In the visitors' innings, Ryder got the proceedings under way in his trademark style, finding boundaries and sixes almost at will but it was the spin of Joe Walker, coming in for Black Caps leg spinner Ish Sodhi, and the slow medium pace bowling of import Chris Jordan that stopped the haemorrhaging.

Ryder departed for 32 runs (23 balls), holing out to Jordan at long on off a Joe Walker slow delivery with CD at 62-1 in eight overs with the Wasp projected score at the 166 mark.

The 32-year-old's knocked included three boundaries and a six.

Third man Daniel Flynn caught CD opener Ben Smith for 29 off Daryl Mitchell whose slow offerings brought the run rate further down.

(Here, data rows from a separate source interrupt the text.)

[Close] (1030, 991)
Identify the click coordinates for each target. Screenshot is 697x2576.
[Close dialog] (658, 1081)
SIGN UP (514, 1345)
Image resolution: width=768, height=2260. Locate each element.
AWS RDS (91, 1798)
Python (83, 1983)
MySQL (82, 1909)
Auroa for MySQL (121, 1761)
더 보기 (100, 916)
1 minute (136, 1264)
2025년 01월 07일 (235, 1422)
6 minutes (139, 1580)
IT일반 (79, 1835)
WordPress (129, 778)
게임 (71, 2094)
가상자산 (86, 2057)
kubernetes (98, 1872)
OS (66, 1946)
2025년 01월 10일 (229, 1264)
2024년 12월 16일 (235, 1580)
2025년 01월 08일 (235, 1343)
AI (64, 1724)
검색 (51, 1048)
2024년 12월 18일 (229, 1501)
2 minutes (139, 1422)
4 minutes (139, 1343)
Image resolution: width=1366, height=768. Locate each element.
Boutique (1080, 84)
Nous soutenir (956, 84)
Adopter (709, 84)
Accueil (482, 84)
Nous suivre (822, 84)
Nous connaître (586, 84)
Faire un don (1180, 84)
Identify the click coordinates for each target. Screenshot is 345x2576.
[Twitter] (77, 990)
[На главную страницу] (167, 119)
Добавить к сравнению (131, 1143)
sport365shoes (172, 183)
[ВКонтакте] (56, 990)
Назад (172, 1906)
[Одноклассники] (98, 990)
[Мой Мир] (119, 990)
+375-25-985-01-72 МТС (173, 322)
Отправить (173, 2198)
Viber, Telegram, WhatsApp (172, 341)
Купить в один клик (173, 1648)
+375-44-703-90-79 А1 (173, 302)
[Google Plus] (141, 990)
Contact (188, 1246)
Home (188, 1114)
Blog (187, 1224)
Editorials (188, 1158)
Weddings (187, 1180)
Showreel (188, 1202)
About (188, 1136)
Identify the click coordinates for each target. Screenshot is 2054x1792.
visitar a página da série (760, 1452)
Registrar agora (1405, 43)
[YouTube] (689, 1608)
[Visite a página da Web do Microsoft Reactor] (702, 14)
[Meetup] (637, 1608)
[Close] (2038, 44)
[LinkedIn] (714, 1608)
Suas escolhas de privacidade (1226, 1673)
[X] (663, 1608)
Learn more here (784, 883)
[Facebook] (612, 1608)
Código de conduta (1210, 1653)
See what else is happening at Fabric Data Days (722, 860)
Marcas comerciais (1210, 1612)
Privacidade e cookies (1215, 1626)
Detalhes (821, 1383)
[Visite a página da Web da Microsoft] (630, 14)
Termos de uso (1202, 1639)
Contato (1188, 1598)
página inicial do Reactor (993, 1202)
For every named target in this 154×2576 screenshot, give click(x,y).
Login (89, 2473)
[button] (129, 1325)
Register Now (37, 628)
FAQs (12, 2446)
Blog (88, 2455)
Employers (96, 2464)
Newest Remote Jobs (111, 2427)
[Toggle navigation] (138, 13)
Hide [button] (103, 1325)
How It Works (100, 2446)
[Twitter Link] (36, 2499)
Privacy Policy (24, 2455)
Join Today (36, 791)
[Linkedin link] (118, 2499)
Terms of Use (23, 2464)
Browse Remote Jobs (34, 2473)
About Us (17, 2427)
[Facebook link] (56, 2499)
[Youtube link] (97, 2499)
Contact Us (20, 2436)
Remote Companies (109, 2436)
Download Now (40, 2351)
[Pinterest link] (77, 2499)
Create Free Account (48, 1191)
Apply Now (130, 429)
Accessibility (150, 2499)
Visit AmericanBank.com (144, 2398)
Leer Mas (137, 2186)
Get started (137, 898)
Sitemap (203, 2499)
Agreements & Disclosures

But Young got things going when he lofted part-timer Nick Kelly for a lusty six off his first ball as Cleaver joined the party to yield 12 runs off the over.

Cleaver showed promise before holing out to Peter Bocock at long off for nine runs from a Brent Arnel ball to leave CD at 106-3 in 12.4 overs.

Enter Joshua Clarkson before the skipper took Arnel's bait of an impotent bouncer straight into the hands of Kelly at deep square leg. Young scored 50 from 30 balls, including three boundaries and as many sixes with CD looking comfortable at 4-164.

With Clarkson unbeaten on 39 runs, newbie Christian Leopard took a couple of frustrating French cuts from a head-shaking Jordan who went for 19 runs in the penultimate over.

Kelly gave Clarkson another life when he dropped him at deep square leg but the CD No 5 and Big Barrel Napier Technical Old Boys allrounder Leopard pushed the Stags over the 200 mark.

Only Jordan, 29 not out from 14 balls, joined the 200-plus per cent club last night with Clarkson (208 per cent, 52 not out from 25 balls) and Leopard's 314.3 per cent (22/7, including five fours).

It's easy to ignore vital statistics in the euphoria of success but CD will have to take a hard look at gifting 14 extras, including nine wides, in their bowling effort.

Adding an over to a match is suicidal, never mind two.